California may be the pioneer in this level of bureaucratizing sex, but this bill is part of a nationwide effort to make it easier to find someone accused of sexual assault guilty. Indeed, both this bill and another one on the federal level, sponsored by Senator Claire McCaskill (D., Mo.) use the word “victim” to refer to the accuser prematurely—under traditional judicial practices, one only becomes legally a victim after the crime is proved. Until then, you are the complainant or the plaintiff.
McCaskill’s Campus Accountability and Safety Act (CASA), may have the laudable goal of making campuses safer for women, but it is a civil rights nightmare. There are no provisions to bring law enforcement into the picture, and these serious, life-changing allegations are considered by college tribunals (as is the case in California).

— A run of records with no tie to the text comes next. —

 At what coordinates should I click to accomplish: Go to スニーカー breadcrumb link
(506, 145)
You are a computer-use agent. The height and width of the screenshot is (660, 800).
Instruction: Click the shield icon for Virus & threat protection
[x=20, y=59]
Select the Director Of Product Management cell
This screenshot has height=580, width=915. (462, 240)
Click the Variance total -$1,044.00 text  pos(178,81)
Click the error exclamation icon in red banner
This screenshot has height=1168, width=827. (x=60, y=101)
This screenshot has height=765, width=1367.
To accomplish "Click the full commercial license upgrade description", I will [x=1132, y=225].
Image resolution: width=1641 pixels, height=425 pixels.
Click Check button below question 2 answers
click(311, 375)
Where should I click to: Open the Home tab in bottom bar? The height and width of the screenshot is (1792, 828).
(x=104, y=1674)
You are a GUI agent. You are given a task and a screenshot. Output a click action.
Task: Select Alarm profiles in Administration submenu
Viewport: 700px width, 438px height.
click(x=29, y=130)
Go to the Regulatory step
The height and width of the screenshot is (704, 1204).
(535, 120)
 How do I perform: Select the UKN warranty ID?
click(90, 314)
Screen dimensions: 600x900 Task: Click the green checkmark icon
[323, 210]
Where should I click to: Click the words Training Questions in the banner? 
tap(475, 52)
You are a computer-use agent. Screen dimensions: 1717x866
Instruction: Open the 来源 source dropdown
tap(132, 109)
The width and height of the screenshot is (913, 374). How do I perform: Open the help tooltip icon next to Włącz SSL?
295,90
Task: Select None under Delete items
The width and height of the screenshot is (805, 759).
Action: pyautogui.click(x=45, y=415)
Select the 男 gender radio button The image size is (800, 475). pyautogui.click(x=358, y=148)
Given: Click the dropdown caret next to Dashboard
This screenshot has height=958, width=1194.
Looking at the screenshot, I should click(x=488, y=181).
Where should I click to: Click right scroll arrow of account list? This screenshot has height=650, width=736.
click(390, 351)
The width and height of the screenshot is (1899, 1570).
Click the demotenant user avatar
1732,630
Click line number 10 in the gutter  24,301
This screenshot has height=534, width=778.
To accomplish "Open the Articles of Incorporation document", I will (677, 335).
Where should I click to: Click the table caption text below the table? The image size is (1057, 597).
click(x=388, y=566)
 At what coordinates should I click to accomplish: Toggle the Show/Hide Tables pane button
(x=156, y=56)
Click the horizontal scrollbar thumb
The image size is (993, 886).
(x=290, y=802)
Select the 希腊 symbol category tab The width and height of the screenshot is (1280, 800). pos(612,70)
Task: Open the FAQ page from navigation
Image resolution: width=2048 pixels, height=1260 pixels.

Stuart Taylor noted on the IWF “rape culture” panel that “perhaps most colleges care more about their narrow self-interest than about doing justice or finding the truth.” In the past, that might have meant covering up rape statistics. But no longer. “The Obama administration and many colleges have adopted a de facto presumption of male guilt in a crusade to railroad the accused, including many young men who have been wrongly accused by non-victims of rape,” Taylor added.
College disciplinary committees hearing sexual assault cases now operate on a “preponderance of evidence standard” rather than according the accused due process, a cornerstone of our legal system. This California bill seeks to do something else injurious to legal safeguards of the accused: turn acts that were not intended and viewed at the time as sexual assault into rape. I’d say this was a subliminal puritan plot to eliminate campus sex, except that it won’t.
The watering-down of the definition of sexual assault is most harmful to genuine assault victims. With ambiguous standards that invite false accusations, this effort to fight back against the “rape culture” actually takes away from the horrendous nature of these crimes. Rather than broadening the activities that qualify as assault, our colleges should be focused on maintaining safety on campus and turning perpetrators in to law enforcement. If someone is truly a rapist, expulsion from school is not punishment enough!
In none of these bills or discussions is attention paid to the two institutions that should be dealing with serious sexual accusations: the police and the courts, where these matters can best be adjudicated.
We do need to consider ways to reduce sexual assault and even discourage the kind of casual sex that can result in broken hearts and, worse, feelings of having been used and abused. Yet the solution surely isn’t to apply the worst of government micromanaging to the bedroom and embrace an explicit bias against young men. This would surely create far more confusion and problems than it would solve, and isn’t privacy something that liberals as well as conservatives are supposed to value?